The concept of the restrict type qualifier is to inform the compiler
that the object(s) pointed to by a particular pointer will not be
modified other than through that pointer, or a pointer derived from
it.
Consider:
const int ci = 12;
void some_func(void)
{
some_global_function();
if (ci == 12)
{
printf("Yep, it's still 12\n");
}
}
....and:
void other_func(int restrict *ip)
{
*ip = 12;
some_global_function();
if (*ip == 12)
{
printf("Yep, it's still 12\n");
}
}
In both cases above, the compiler is justified in omitting the test
and making the printf() call unconditional.

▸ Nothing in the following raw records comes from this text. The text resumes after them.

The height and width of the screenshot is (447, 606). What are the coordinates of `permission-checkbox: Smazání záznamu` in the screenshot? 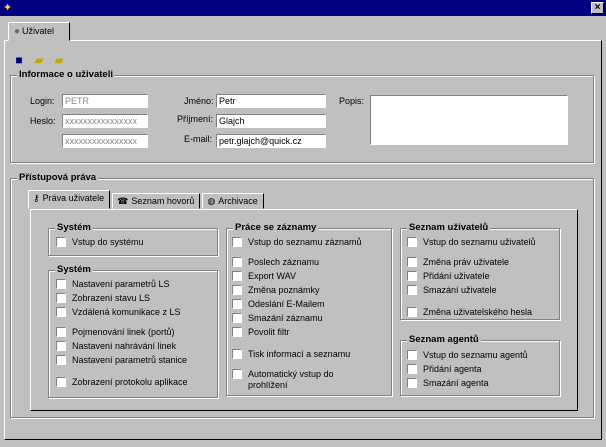 It's located at (278, 318).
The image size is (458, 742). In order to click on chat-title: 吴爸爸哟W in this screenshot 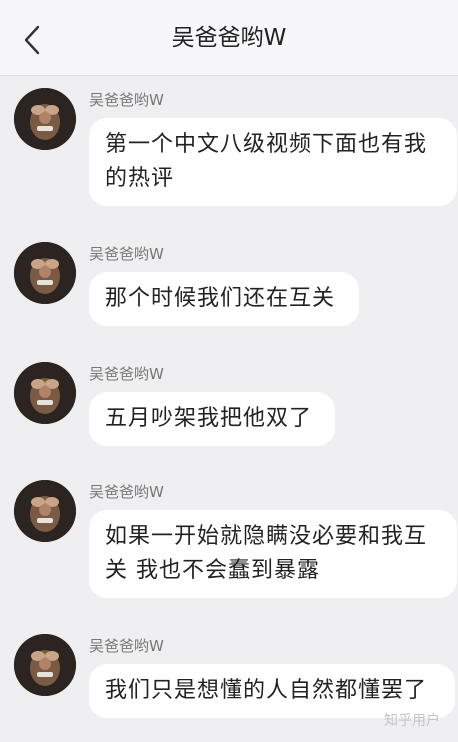, I will do `click(229, 38)`.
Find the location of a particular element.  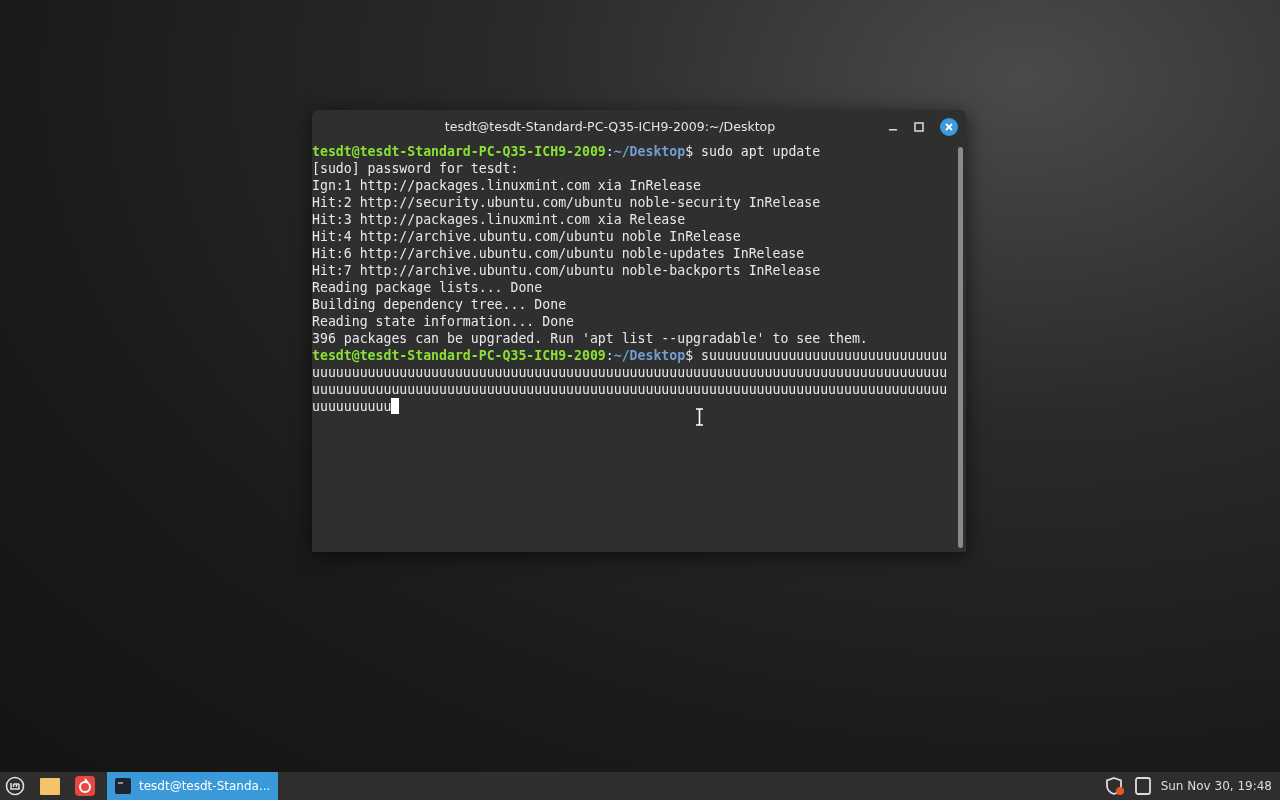

terminal-output-line: Hit:7 http://archive.ubuntu.com/ubuntu noble-backports InRelease is located at coordinates (566, 270).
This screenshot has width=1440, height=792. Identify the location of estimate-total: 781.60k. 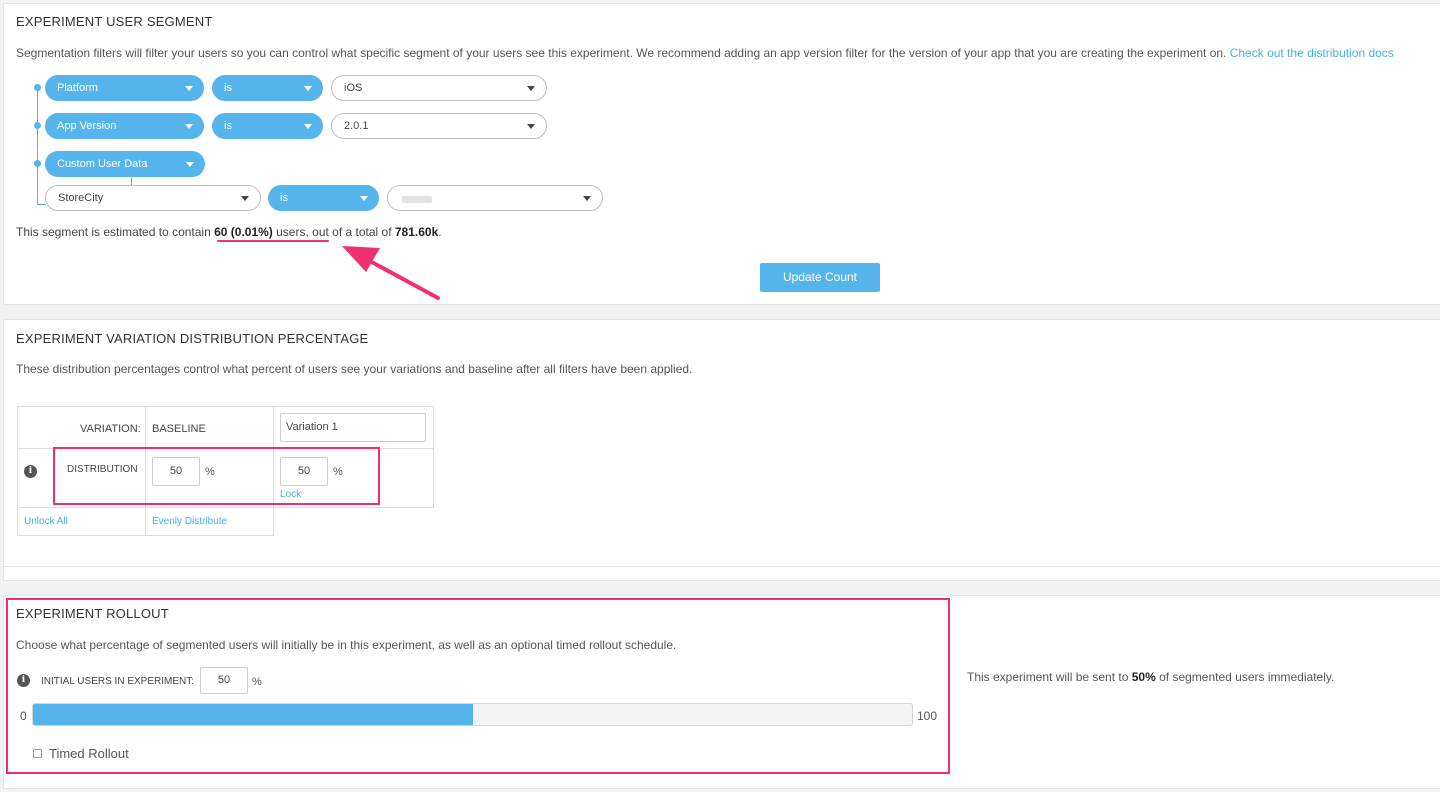
(416, 232).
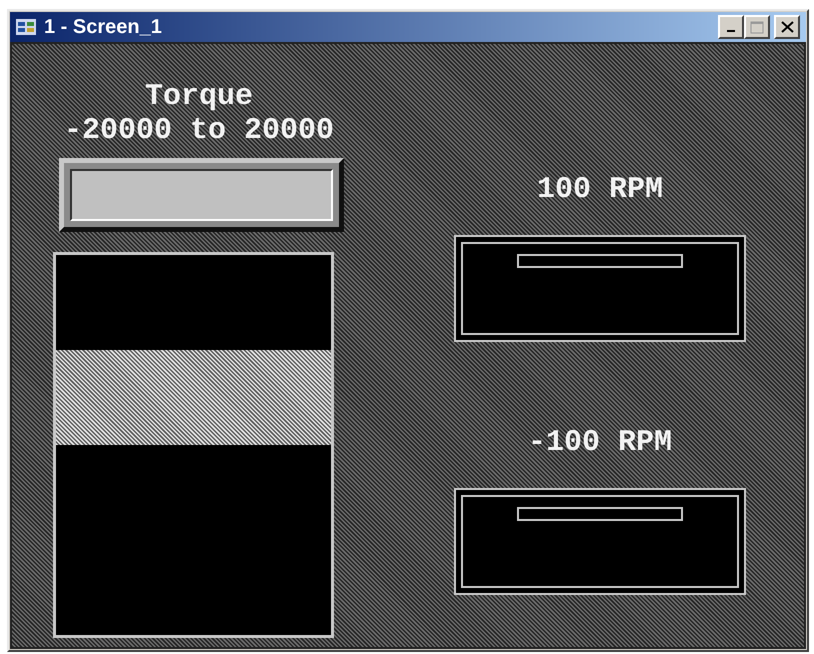 Image resolution: width=814 pixels, height=654 pixels. I want to click on rpm-label: -100 RPM, so click(600, 443).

This is true in the first place because it depends on the value of a
const object remaining the same.
In the second case, this is true because you have promised the
compiler, when you tell it its argument is restrict qualified, that
absolutely nothing that happens in the program will modify what ip
points to without doing so through ip.
This allows certain optimizations that would not be possible
otherwise, namely the compiler does not have to perform the test "if
(*ip == 12)". You have promised the compiler that whatever happens
during the call to "some_global_func()", the object(s) pointed to by
ip will not be modified.
If the object(s) pointed to by restrict qualified pointers are const,
or merely nothing attempts to modify them during the scope of a
restrict qualified pointer, they keyword has no meaning at all.
It is all about telling the compiler when it can assume that the
pointed to object(s) will not be changed without its knowledge.